Rob Portman, a Republican member of the House of Representatives, responded to mounting anger in Congress over Chinese trade practices by saying he would go there soon to "deliver a strong message in person to Chinese officials."
(...)
In what one Democrat senator called a "bouquet tossing contest," committee members lavished praise on the Ohio congressman. "Your problem is not with Congress," said Max Baucus, the senior Democrat on the committee. "It's with the administration. The administration needs to get tougher."
Mr Portman, who will replace Robert Zoellick as the top US trade negotiator, tried delicately to balance his support for the trade pacts negotiated by the Bush administration with sympathy for the repeated criticisms from senators that those deals had failed to deliver results for US workers and domestic manufacturers.

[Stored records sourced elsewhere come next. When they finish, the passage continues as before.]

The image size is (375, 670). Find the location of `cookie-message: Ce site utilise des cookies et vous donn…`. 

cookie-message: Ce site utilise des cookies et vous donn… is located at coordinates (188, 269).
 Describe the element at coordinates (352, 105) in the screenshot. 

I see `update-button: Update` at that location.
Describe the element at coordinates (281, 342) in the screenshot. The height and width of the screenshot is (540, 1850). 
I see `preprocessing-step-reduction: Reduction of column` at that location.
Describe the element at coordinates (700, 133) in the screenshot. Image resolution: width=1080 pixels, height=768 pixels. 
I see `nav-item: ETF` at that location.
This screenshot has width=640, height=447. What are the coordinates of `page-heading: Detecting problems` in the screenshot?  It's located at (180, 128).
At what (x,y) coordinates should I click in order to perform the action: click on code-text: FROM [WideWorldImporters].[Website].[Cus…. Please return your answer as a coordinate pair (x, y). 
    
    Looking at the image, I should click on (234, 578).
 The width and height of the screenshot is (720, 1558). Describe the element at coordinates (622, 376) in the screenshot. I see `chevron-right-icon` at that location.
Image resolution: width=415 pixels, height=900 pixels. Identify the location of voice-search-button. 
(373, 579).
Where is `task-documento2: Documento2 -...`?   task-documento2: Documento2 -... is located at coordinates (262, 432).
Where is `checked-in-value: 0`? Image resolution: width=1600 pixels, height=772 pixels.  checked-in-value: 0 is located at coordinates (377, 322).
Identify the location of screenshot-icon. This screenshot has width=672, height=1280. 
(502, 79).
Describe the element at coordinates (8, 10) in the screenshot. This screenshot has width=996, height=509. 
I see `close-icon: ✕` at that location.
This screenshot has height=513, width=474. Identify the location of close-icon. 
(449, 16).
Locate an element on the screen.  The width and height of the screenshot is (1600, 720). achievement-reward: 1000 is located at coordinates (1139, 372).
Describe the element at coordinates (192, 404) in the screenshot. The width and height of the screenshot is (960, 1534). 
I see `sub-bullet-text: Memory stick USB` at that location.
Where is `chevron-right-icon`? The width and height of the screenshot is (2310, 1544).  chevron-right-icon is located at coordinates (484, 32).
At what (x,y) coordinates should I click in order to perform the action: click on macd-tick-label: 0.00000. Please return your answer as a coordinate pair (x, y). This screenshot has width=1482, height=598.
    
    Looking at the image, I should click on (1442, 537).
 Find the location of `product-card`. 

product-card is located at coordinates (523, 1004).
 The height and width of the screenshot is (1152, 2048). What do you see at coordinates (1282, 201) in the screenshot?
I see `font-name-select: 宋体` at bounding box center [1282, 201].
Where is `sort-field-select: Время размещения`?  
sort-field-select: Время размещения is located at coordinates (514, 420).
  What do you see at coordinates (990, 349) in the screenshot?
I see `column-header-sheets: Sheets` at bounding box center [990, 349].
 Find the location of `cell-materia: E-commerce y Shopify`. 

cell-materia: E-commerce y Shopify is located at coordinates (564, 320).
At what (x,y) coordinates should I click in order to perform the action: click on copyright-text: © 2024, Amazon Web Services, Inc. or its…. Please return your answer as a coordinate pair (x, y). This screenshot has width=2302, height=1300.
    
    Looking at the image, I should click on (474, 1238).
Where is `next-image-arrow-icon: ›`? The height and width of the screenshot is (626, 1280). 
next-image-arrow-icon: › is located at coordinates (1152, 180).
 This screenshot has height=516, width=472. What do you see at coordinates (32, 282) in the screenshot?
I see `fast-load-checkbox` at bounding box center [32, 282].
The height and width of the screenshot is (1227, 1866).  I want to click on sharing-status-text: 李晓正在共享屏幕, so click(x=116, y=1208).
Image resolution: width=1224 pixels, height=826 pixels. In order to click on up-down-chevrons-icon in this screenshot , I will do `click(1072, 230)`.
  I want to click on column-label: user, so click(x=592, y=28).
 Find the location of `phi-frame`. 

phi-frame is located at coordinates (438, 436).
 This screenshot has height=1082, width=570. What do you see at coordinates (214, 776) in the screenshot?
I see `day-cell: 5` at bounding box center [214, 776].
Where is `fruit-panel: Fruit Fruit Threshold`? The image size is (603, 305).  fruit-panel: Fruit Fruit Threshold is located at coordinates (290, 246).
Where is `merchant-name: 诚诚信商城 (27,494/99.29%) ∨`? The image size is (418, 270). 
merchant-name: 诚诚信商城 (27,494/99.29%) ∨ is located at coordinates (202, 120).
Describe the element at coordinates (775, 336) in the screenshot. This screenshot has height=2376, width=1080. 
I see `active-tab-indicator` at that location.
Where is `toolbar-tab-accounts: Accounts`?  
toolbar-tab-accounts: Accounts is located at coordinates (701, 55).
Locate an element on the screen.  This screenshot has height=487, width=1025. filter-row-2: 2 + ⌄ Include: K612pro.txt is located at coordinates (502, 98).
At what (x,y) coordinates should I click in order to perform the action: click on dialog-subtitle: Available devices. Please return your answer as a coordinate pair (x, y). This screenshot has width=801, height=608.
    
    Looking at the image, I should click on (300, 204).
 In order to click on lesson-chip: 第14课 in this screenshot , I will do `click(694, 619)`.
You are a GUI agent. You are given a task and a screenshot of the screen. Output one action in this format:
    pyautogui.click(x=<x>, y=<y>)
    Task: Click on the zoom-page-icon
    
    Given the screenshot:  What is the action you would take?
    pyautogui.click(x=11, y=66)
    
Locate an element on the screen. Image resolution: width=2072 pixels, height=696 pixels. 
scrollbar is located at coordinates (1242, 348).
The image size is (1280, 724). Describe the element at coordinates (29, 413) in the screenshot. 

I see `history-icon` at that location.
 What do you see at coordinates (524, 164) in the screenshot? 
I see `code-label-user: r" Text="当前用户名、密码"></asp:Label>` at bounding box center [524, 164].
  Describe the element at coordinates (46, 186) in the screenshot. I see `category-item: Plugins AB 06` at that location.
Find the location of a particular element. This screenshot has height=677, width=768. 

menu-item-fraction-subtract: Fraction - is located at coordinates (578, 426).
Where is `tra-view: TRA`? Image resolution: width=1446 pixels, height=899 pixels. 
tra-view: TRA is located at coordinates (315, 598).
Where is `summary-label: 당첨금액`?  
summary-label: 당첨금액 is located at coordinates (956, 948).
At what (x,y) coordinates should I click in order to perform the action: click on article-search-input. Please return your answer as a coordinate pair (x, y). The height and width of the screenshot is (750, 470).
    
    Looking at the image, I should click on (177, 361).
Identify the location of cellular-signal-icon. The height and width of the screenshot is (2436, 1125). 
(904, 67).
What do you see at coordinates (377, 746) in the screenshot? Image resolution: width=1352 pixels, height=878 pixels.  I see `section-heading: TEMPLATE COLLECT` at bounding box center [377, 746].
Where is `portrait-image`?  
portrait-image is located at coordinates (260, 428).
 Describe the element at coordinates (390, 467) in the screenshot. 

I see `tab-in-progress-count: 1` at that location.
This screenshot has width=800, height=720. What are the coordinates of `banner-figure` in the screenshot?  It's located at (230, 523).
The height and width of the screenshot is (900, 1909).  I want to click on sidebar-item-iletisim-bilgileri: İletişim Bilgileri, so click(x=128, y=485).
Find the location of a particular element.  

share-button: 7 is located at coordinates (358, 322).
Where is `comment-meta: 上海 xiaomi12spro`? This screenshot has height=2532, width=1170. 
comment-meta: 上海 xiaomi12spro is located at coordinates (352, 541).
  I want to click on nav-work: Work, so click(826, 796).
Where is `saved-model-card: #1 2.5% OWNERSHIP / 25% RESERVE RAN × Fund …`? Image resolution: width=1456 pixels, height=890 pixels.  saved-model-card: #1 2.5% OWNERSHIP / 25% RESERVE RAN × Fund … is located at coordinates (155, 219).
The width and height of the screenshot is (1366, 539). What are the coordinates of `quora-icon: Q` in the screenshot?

According to the Financial Times, what amounts to an "about turn" by the White House on its China policy also signals a tightening of the control of policy by Rove and other political operatives to the detriment of the Treasury department:
The Bush administration's sudden shift on China's currency regime last week came as a surprise to many.
After several years of claiming its "financial diplomacy" was paying dividends, the US Treasury suddenly called for China to move immediately to a flexible currency.
Two senior administration officials said the call to change tactics on China was a political decision made at the White House.
The Treasury's policy - widely supported by China experts who say Beijing is less likely to move in the face of public hectoring - was overturned because of White House concern at rising protectionist pressure in Congress.
The sharp change was the clearest sign yet that economic policy in President George W. Bush's second term is going to be led firmly from the White House. A tight team of close associates of the president is calling the shots, say current and former administration officials.
This group consists of Dick Cheney, vice-president, Andrew Card, the president's chief of staff, Joshua Bolten, director of the Office of Management and Budget, and Karl Rove, the president's political adviser who has assumed a broader co-ordinating role, including overseeing economic policy.
One former administration official says: "The personal relationship with the president is a big deal, which is why the agencies are at a disadvantage."
The White House has played an increasingly dominant role in the administration's economic policy since Paul O'Neill was ousted as Treasury secretary at the end of 2002 for straying too far from the president's line. But overruling the department on foreign exchange matters, traditionally the Treasury's domain, marked a new departure.
It is not clear exactly who made the call on China.
There was increased concern within the White House following complaints from Congress, and the small business lobby, that the Treasury's gentle diplomacy had been ineffective. Mr Card, a former motor industry lobbyist, was a strong advocate of publicly pressing Japan when the US faced similar trade concerns in the 1980s and early 1990s.
This is not a simple call, and I am really torn on this issue:
- I don't personally think that protectionism is a good solution in general (although, as the last article that I quote in my first comment below, it might make some sense in view of China's lack of respect for exisitng rules)
- any policy which is supported by the Bush administration should be suspiciously viewed,especially when such policy is arrived to on the basis of purely political considerations and against more "reality-based" Washington bureaucracies
- any policy which tries to put the blame on China for what is at least a shared problem,
if not one caused fully by US policies (easy money and budget deficits fuelling domestic consumption), should also be seen as a denial of reality.
So, what do you think? Is Bush's U-turn and marginalisation of the Treasury Dept. a good thing as China does not play by the rules and strong safeguards are required?